The girls are two and half weeks and doing great. I haven't had a chance to write a blog post lately, because as you can imagine I'm busy! And when I say busy I mean busy, the days and the nights blending together into a mess of time, so that I often find myself thinking, "what day is it today?" I am sure this is totally normal (and the girls have been amazing thus far), and I'm coping with the help of my mother who, yes, is still here... I'm able to get that extra set of helping hands while I'm still figuring out this whole "how to take care of a baby, excuse me, how to take care of TWO babies" thing. I'll admit prior to having Samantha and Summer, I'd never even changed a diaper! Don't judge. Exactly what diaper should I have changed prior to this...? There weren't exactly a plethora of small infants around when I was growing up, so it just never happened.
I thought I would write a few thoughts down about what it's been like to be a mother for a little more than two weeks...
My first thought: I can't believe I'm a mother. I can't believe these two girls are mine....I am absolutely amazed I made these two human beings, and that these people were living inside of me two weeks ago. Absolute craziness!
Being a parent to twins is hard work, like seriously challenging. Twins mean twice the everything: two times the diapers, two times the amount of bottles, twice the feedings (if you're doing it alone, twice the time to feed them too), twice the holding and cuddling, twice the laundry, and sometimes this means crying in STEREO (this can actually be sorta funny at times, cause when you're waiting for a bottle to warm, there just isn't a lot you can do to soothe a hungry baby).
And then I think, "this is amazing." When you're holding them, you look into their eyes (when they are awake) and you catch them seeing something for the first time, or turning their head to find your voice, feeling the softness of their skin when they rest on your chest, the grip of their hand around one of your fingers, watching them involuntarily offer up a little smile and you catch a glimpse of the little people they are becoming and it's amazing... like out-of-this-world amazing.
They are both such individuals already, and I can't wait to see who they will become as they grow and flourish.

» **Dataset extract**

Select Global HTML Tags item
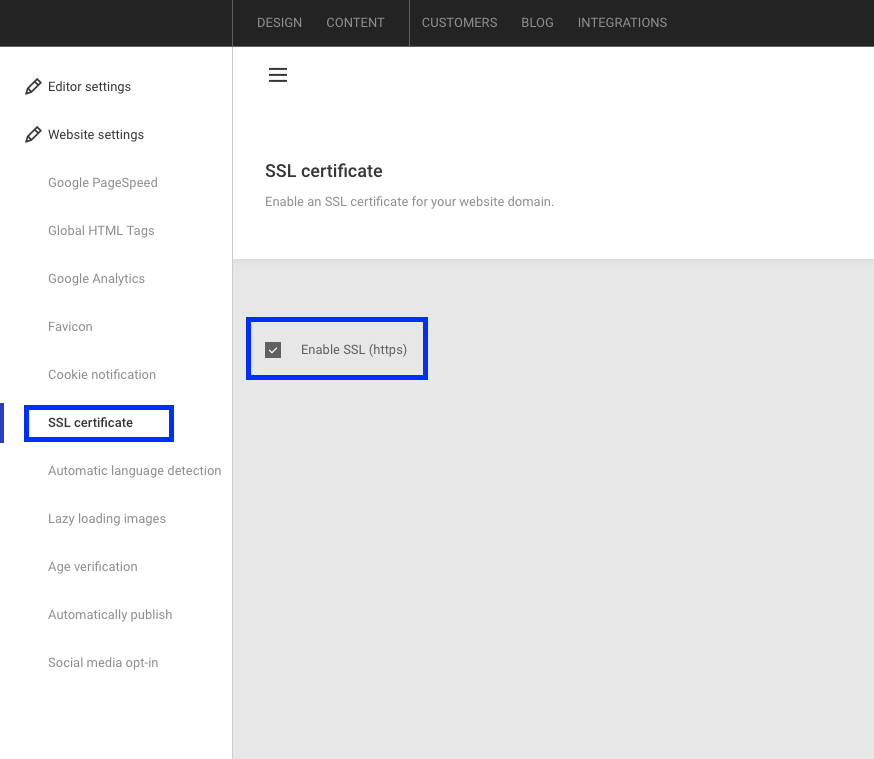874x759 pixels. [101, 231]
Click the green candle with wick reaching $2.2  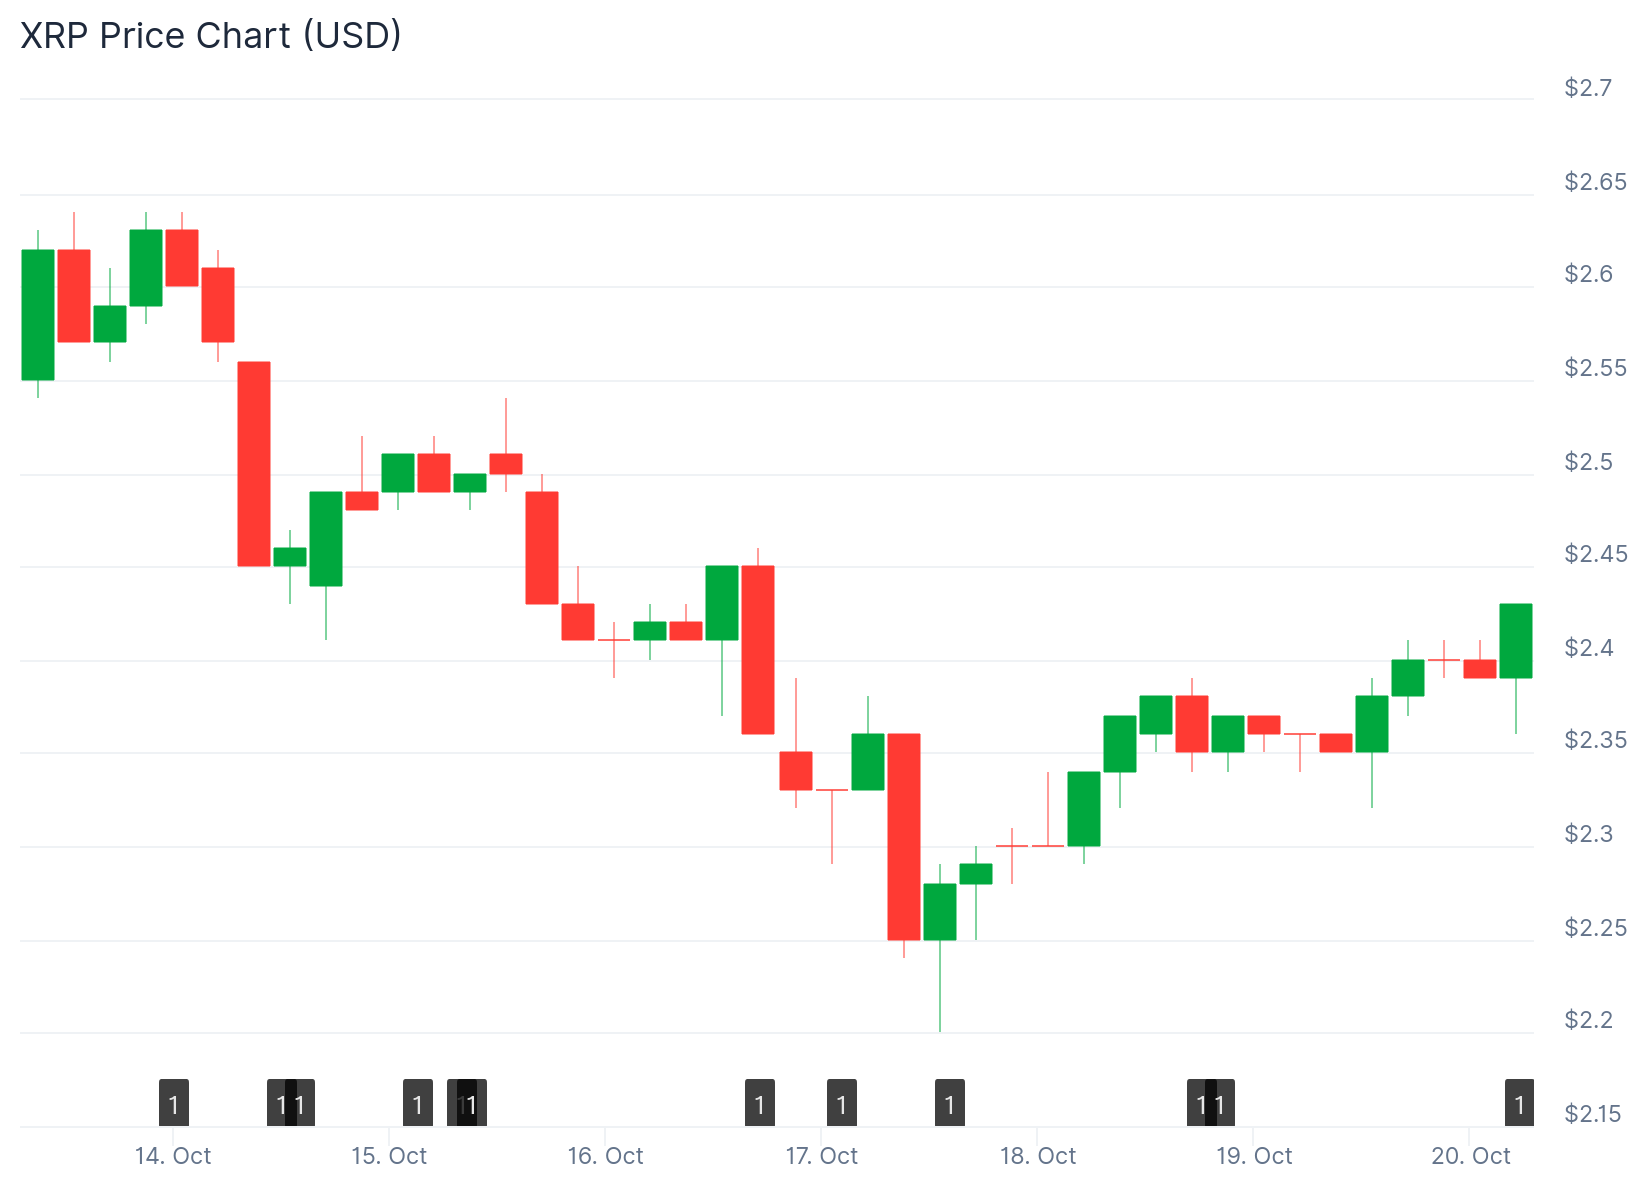[x=940, y=911]
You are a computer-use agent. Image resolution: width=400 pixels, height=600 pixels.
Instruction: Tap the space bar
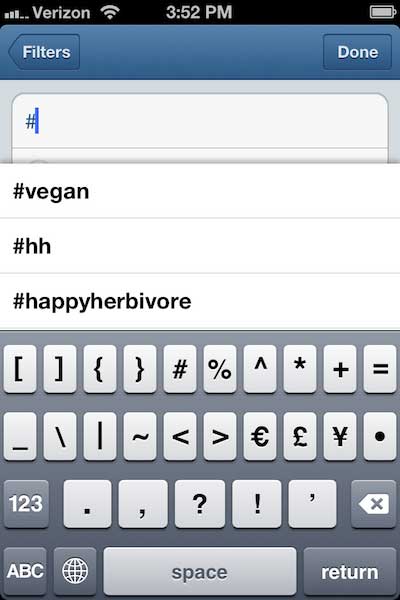coord(200,571)
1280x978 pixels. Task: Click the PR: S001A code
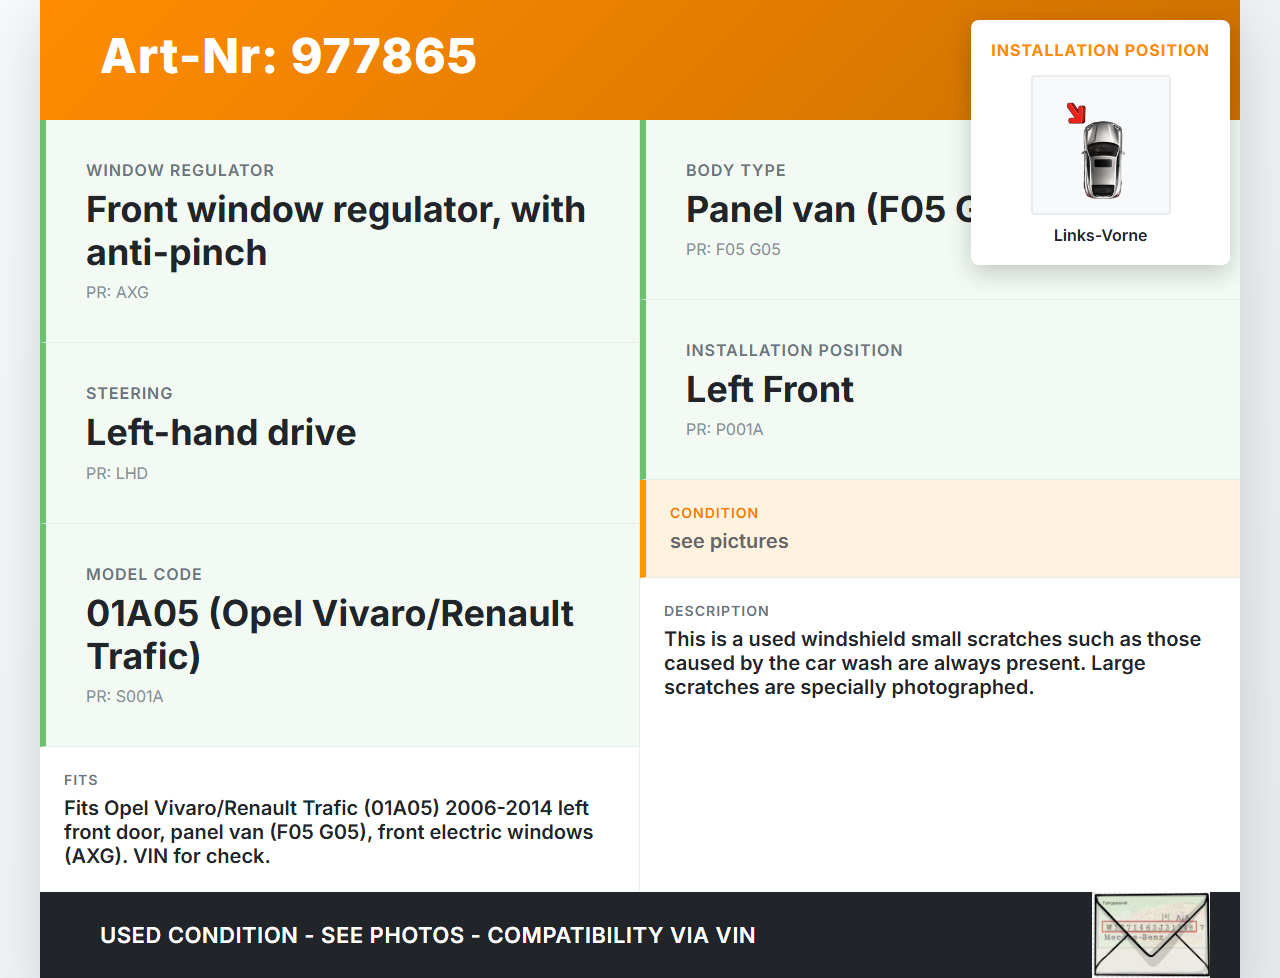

» **Work task 1**
From the twins blog post, return the words starting with "The girls are" and going on through "just never happened.".
» **Work task 2**
For each statement, say yes or no to whether the twins blog post agrees, and quote the words from the post that decide it.
(a) The writer's mother is still there helping out.
(b) The writer had changed plenty of diapers before the twins were born.
(c) The girls are three months old.
» **Work task 3**
What are the names of the two girls in the twins blog post?
You won't need the items above.

» **Answer space 1**
The girls are two and half weeks and doing great. I haven't had a chance to write a blog post lately, because as you can imagine I'm busy! And when I say busy I mean busy, the days and the nights blending together into a mess of time, so that I often find myself thinking, "what day is it today?" I am sure this is totally normal (and the girls have been amazing thus far), and I'm coping with the help of my mother who, yes, is still here... I'm able to get that extra set of helping hands while I'm still figuring out this whole "how to take care of a baby, excuse me, how to take care of TWO babies" thing. I'll admit prior to having Samantha and Summer, I'd never even changed a diaper! Don't judge. Exactly what diaper should I have changed prior to this...? There weren't exactly a plethora of small infants around when I was growing up, so it just never happened.

» **Answer space 2**
(a) Yes: "I'm coping with the help of my mother who, yes, is still here"
(b) No: "I'll admit prior to having Samantha and Summer, I'd never even changed a diaper!"
(c) No: "The girls are two and half weeks and doing great."

» **Answer space 3**
Samantha and Summer.